Raumplanungsgesetz
Beim vorliegenden Gesetz wird die Frage nach den Aktivitäten gestellt, die in der Landwirtschaftszone ausgeübt werden dürfen. Nach dem bestehenden Gesetz hat nur der Bewirtschafter das Niederlassungsrecht in der Landwirtschaftszone. Die von den eidgenössischen Räten beschlossene Revision zielt darauf ab, die Landwirtschaftszone für Aktivitäten zu öffnen, die nicht direkt von der Bodenbestellung abhängen. Es geht dabei insbesondere um den Umbau von Gebäuden zur Entwicklung des Wohnraums, des ländlichen Tourismus oder kommerzieller und handwerklicher Aktivitäten. Die Kleinbauern (VKMB), die Grünen und die Umweltschützer haben das Referendum gegen das neue Gesetz ergriffen.

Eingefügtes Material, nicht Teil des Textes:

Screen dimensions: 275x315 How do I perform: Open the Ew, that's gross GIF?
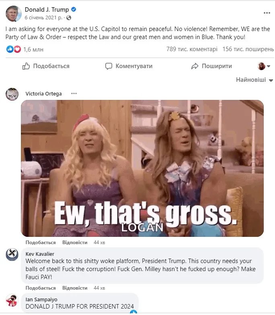pyautogui.click(x=142, y=168)
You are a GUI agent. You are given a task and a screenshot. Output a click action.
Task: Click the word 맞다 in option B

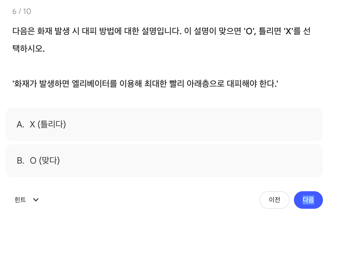pyautogui.click(x=49, y=161)
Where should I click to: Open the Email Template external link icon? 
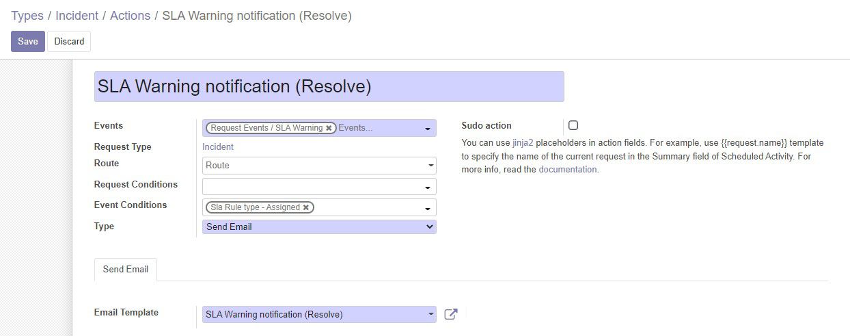point(450,315)
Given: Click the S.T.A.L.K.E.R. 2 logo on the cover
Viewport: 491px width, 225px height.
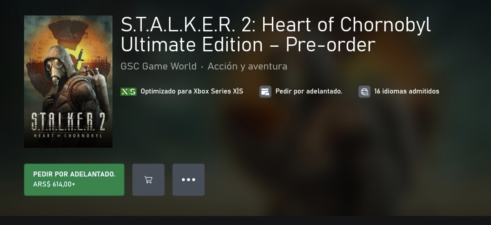Looking at the screenshot, I should click(x=68, y=122).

Das revidierte Raumplanungsgesetz bringt insbesondere den Randregionen mit den starken Streusiedlungen grosse Vorteile, indem vorhandene Bausubstanz besser genutzt werden kann und der Abwanderung der Bergbevölkerung Einhalt geboten werden kann. Es ermöglicht den Landwirten, die durch die neue Landwirtschaftpolitik definierten Herausforderungen anzunehmen und einen Teil des verlorenen Einkommens mit anderen Aktivitäten wettzumachen. Es ist notwendig und sinnvoll, dass sich auch die Raumplanungsgesetzgebung der ökonomischen und sozialen Entwicklung anpasst. Deshalb habe ich "JA" gesagt zum revidierten Raumplanungsgesetz.